Open your target manager, spawn four parallel panes or workspaces, and wait for each to be ready. Then, from the kit's root:

# macOS / Linux
./scripts/measure-resource.sh pane

# Windows (PowerShell)
.\scripts\measure-resource.ps1 pane

The script prompts for the launcher PID, capture-process-set.sh walks descendants via pgrep -P, and the totals are written to runs/<run-id>/<manager>.json. Repeat for each manager installed on your platform.

run the workflow measurements

Each manager has its own keystroke script in workflow/<manager>.md. Open the file, start your screen recorder, and follow the steps exactly. Every line ends with [click] or [key] so you can count.
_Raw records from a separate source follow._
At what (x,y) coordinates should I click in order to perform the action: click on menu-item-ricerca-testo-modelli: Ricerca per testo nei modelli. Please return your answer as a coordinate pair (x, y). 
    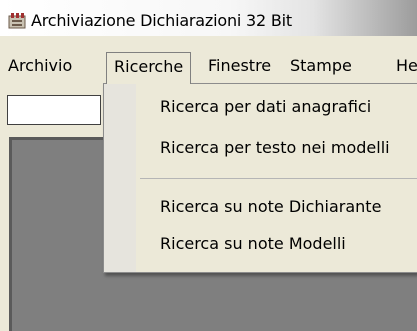
    Looking at the image, I should click on (275, 148).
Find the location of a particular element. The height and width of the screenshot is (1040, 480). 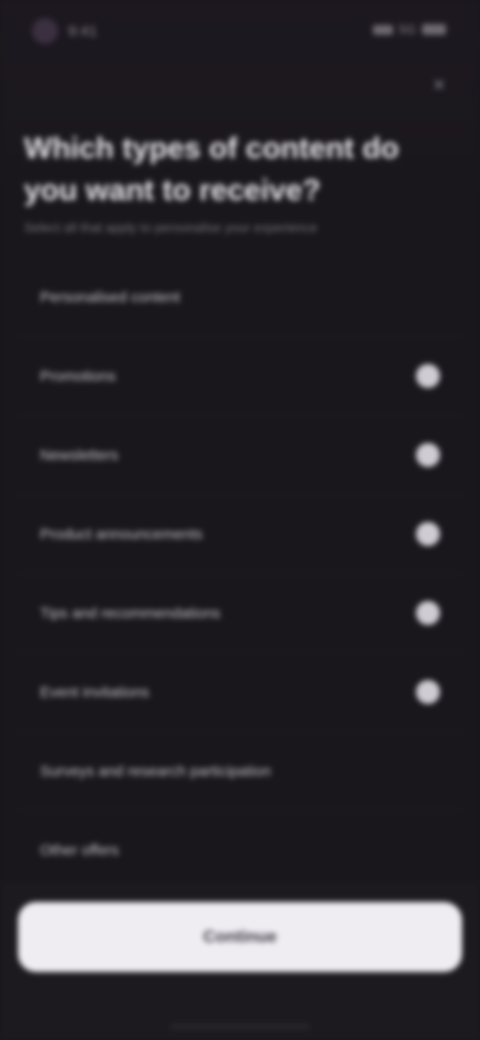

status-right: 5G is located at coordinates (409, 30).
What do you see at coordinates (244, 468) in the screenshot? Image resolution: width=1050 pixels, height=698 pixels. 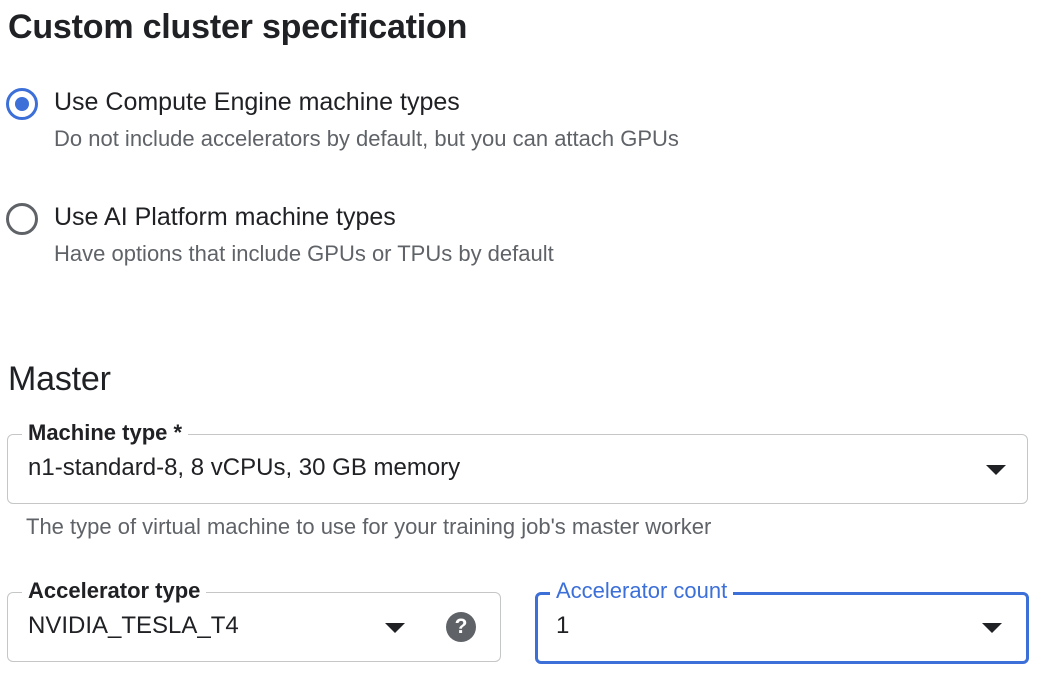 I see `machine-type-value: n1-standard-8, 8 vCPUs, 30 GB memory` at bounding box center [244, 468].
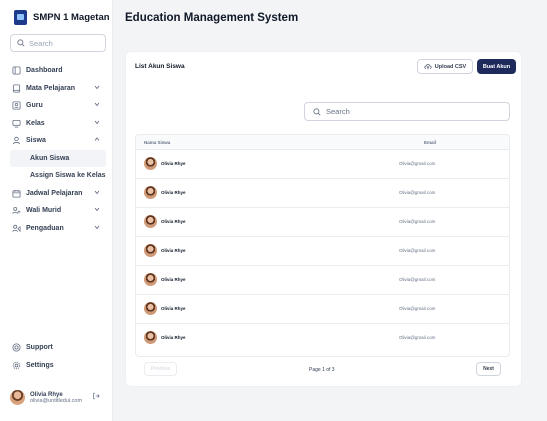 This screenshot has height=421, width=547. I want to click on previous-page-button: Previous, so click(160, 369).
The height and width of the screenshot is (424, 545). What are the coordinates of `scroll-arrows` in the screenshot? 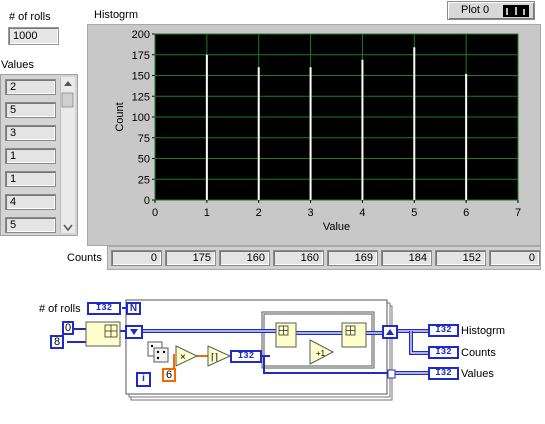 It's located at (68, 156).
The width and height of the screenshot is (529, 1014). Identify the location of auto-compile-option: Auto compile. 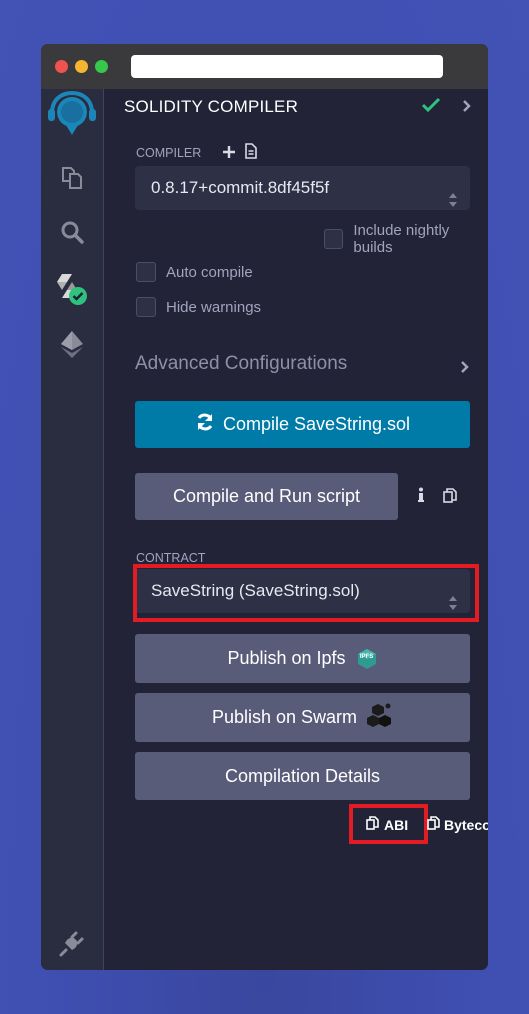
(194, 272).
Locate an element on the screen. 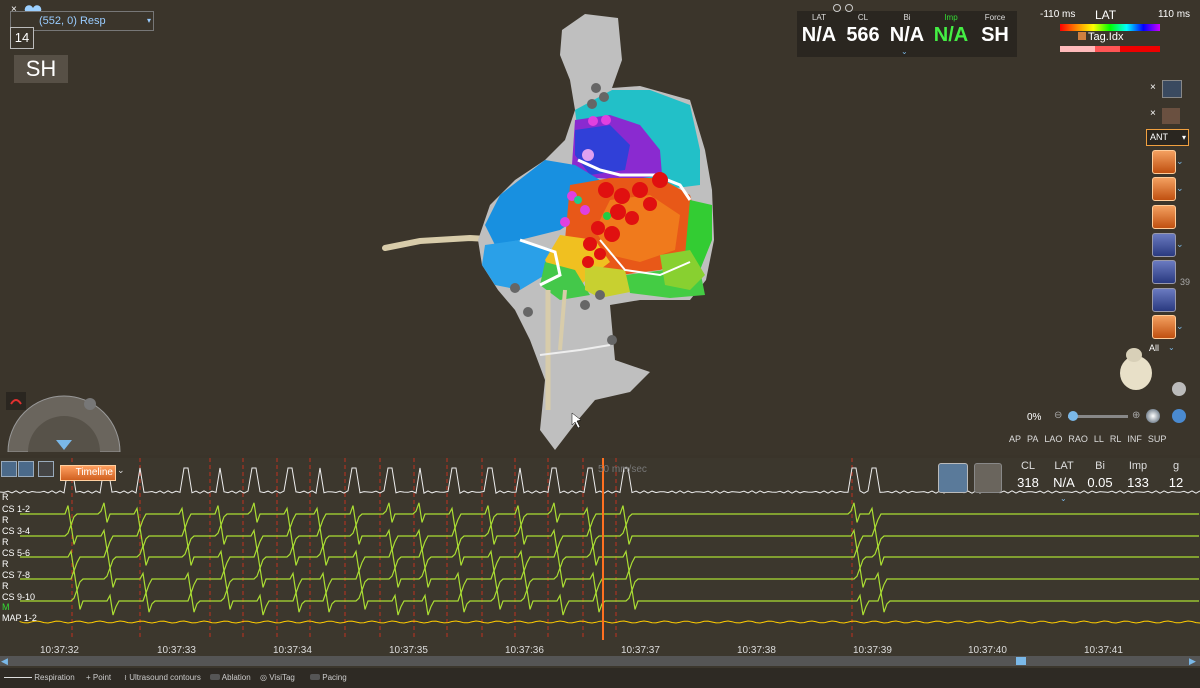  pacing-icon is located at coordinates (315, 677).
→ screen recording is the receipt. An operator might miscount; the recording proves the number.
→ stopwatch for tta-status where the manager has no event hook for "agent paused." The methodology page explains this honestly.
→ five trials per cell. Median, min, and max go to the JSON output.

submitting your results

Open a PR against the kit repo with your runs/<run-id>/ directory. Disagreements with a number on a published run page go through the correction template; disputes with a methodology rule use the methodology-question template.

Methodology details live on the methodology page. Latest published numbers are on /benchmarks/2026-q2.